Bruntink and van Deursen (2006) investigated
the relationship between several OO metrics and
class-level testability for the purpose of planning and
estimating later testing activities. The authors found
a strong correlation between class-level metrics,
such as Number of Methods (NOM), and test level
metrics, including the number of test cases and the
UnderstandingClass-levelTestabilityThroughDynamicAnalysis
39
lines of code per test class. Five different software
systems, including one open source system, were
traversed during their experiments. However, no
evidence of relationships was found between
inheritance-related metrics, e.g., Coupling Between
Objects (CBO), and the proposed testability metrics.
This is likely to be because the test metrics were
considered at the class level. These inheritance-
related metrics are expected to have a strong
correlation with testability at the integration and/or
system level, as polymorphism and dynamic binding
increase the complexity of a system and the number
of required test cases, and contribute to a consequent
decrease in testability (Mouchawrab et al., 2005).
This suggestion can only be confirmed through
evaluation at the object level using dynamic metrics.
In a similar study, Badri et al., (2011) investigated
the relationship between cohesion and testability
using the C&K static Lack of Cohesion metric. They
found a significant relationship between this
measure of static cohesion and software testability,
where testability was measured using the metrics
suggested by Bruntink and van Deursen (2006).
In other work related to testability, Arisholm et
al., (2004) found significant relationships between
Dynamic Coupling measures, especially Dynamic
Export Coupling, and change-proneness. Export
Coupling appears to be a significant indicator of
change-proneness and likely complements existing
coupling measures based on static analysis (i.e.,
when used with size and static coupling measures).
3 TESTABILITY CONCEPTS
3.1 Dynamic Coupling
In this study Dynamic Coupling has been selected as
one of the system characteristics to measure and
investigate regarding its relationship to testability.
Coupling has been shown in prior work to have a
direct impact on the quality of software, and is also
related to the software quality characteristics of
complexity and maintainability (Offutt et al., 2008);
(Al Dallal, 2013). It has been shown that, all other
things being equal, the greater the coupling level, the
greater the complexity and the harder it is to
maintain a system (Chaumun et al., 2000); (Tahir et
al., 2010). This suggests that it is reasonable to
expect that coupling will be related to testability.
Dynamic rather than static coupling has been
selected for our investigation to address some
shortcomings of the traditional static measures of
coupling. For many years coupling has been
measured statically, based on the limited structural
properties of software (Zaidman and Demeyer,
2008). This misses the coupling at runtime between
different components at different levels (classes,
objects, packages, and so on), which should capture
a more complete picture and so relate better to
testability. This notion of measuring Dynamic
Coupling is quite common in the emergent software
engineering research literature.
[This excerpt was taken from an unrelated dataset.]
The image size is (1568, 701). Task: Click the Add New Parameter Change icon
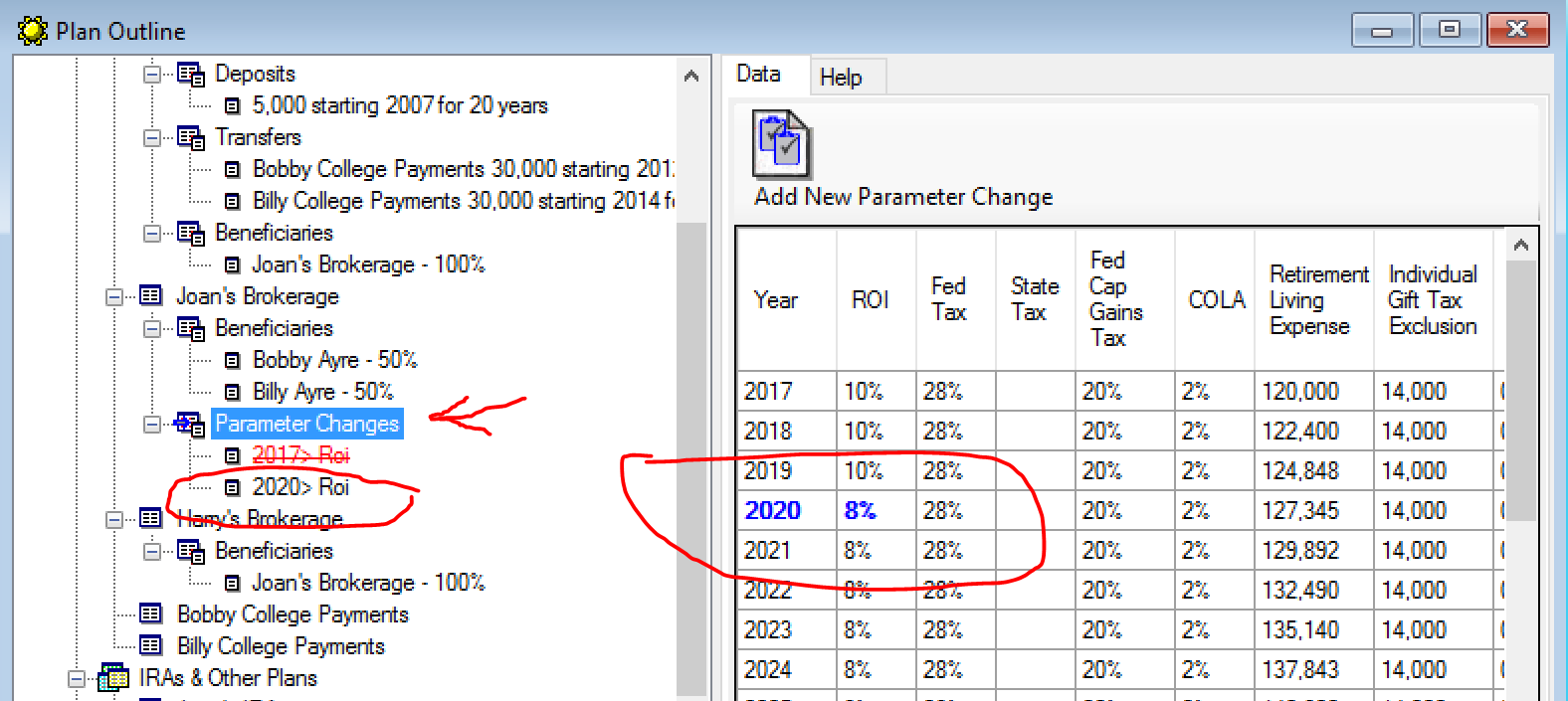pos(782,145)
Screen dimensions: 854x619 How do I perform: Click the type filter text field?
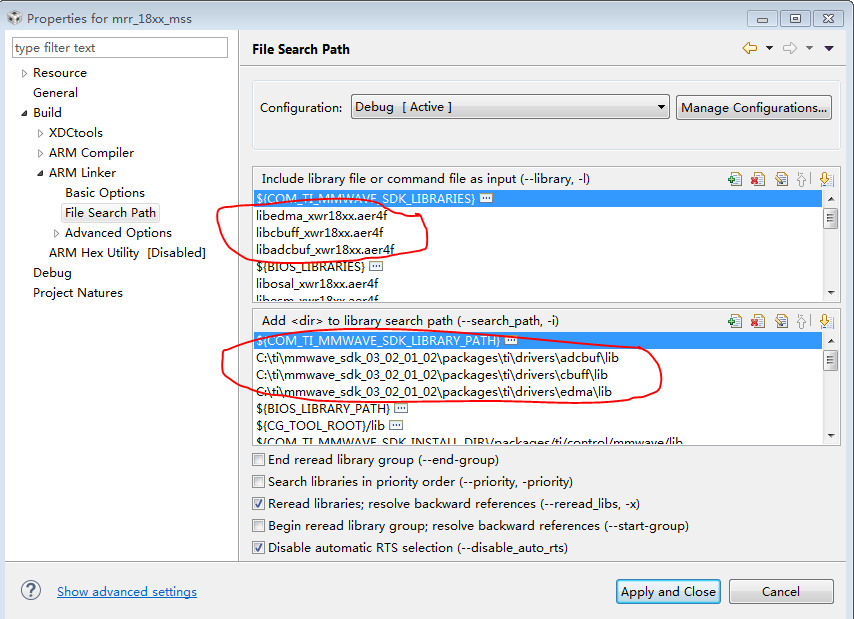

In our recent
systematic mapping study of dynamic metrics,
Dynamic Coupling was found to be the most widely
investigated system characteristic used as a basis for
dynamic analysis (Tahir and MacDonell, 2012).
For the purposes of this work the approach taken
by (Arisholm et al., 2004) is followed, and Dynamic
Coupling metrics that capture coupling at the object
level are used. Two objects are coupled if at least
one of them acts upon the other (Chidamber and
Kemerer, 1994). The measure of coupling used here
is based on runtime method invocations/calls: two
classes, class A and class B, are said to be coupled if
a method from class A (caller) invokes a method
from class B (callee), or vice versa. Details of the
specific metrics used to measure this form of
coupling are provided in section 4.2.1.
3.2 Key Classes
The notion of a Key Class is introduced in this study
as a new production code property to be measured
and its relationship to class testability investigated.
The meaning of Key Classes in this study is defined
and its expected relationship to testability described.
OO systems are formed around groups of classes
some of which are linked together. As software
systems grow in size, so the number of classes used
increases in these systems. To analyse and
understand a program or a system, how it works and
the potential for decay, it is important to know
where to start and which aspects should be given
priority. From a maintenance perspective,
understanding the roles of classes and their relative
importance to a system is essential. In this respect
there are classes that could have more influence and
play more prominent roles than others. This group of
classes is referred to here as ‘Key Classes’. We
define a Key Class as a class that is executed
frequently in the typical use profile of a system.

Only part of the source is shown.